Parallelizes URL reads for images using Ray/Multithreading #2048

geoffreyangus · 2022-05-21T00:07:00Z

This PR parallelizes URL reads for images, similar to what is done for audio in #2040. Because there are multiple image reads before the whole column is read (namely, the first image and the sample set of images), this PR also refactors the process of inferring image feature properties to unify the byte reading and loading workflow introduced in #2040.

for more information, see https://pre-commit.ci

…into speedup-url-load

for more information, see https://pre-commit.ci

…into speedup-url-load

…udio test

for more information, see https://pre-commit.ci

dantreiman · 2022-06-06T20:20:33Z

ludwig/utils/image_utils.py

+        with BytesIO(bytes_obj) as buffer:
+            buffer_view = buffer.getbuffer()
+            image = decode_image(torch.frombuffer(buffer_view, dtype=torch.uint8), mode=mode)
+            del buffer_view


Why is it necessary to del buffer_view? Seems like it will go out-of-scope on the next line. If I'm missing something, please add a comment here explaining why this is needed.

Hm, not quite sure why it's needed. This was a bit of code that was already in read_image:

ludwig/ludwig/utils/image_utils.py

Line 121 in d3eea13

del buffer_view

AFAICT it would be safe to remove this line.

Hm, it seems like removing this is causing tests to fail with the following error:

Existing exports of data: object cannot be re-sized

Seems related to this open issue: python/cpython#85269

I've put it back for now, but let me know if you think there's an alternative you think is worth exploring.

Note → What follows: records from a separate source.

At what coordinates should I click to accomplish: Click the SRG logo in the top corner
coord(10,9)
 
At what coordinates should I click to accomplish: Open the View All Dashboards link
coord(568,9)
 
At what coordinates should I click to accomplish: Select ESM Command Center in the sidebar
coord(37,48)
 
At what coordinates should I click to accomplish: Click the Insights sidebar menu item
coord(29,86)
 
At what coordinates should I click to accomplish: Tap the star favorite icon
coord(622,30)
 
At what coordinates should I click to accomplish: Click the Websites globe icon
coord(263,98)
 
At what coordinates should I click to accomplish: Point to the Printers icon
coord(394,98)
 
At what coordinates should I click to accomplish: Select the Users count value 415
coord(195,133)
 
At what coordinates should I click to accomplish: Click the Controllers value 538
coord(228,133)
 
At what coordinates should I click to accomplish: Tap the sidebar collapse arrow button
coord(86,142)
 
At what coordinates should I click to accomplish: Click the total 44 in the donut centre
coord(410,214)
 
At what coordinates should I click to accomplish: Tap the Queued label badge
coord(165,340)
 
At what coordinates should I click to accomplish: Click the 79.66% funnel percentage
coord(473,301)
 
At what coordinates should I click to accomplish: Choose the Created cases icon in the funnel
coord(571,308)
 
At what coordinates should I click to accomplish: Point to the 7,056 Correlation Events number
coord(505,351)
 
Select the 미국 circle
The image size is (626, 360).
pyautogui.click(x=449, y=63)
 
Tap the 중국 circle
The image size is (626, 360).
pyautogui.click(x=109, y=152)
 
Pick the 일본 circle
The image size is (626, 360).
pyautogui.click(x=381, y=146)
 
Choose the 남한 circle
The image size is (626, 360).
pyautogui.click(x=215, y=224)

dantreiman · 2022-06-06T20:24:49Z

ludwig/utils/image_utils.py

+def read_image_if_path(path: Any, num_channels: Optional[int] = None) -> Union[Any, torch.Tensor]:
+    """Gets an image if `path` is a path (e.g. a string).
+
+    If it is not a path, return as-is.


What are the possible data types of path (if not a string)?

This function is intended to be usable by map-like workflows, so path could be any value stored in a column. For image columns, I believe we officially support image features being passed in as either path (str) or torch.Tensor objects (pre-loaded images). So, in this case, path could be a torch.Tensor. In that case, we would want this function to be a no-op.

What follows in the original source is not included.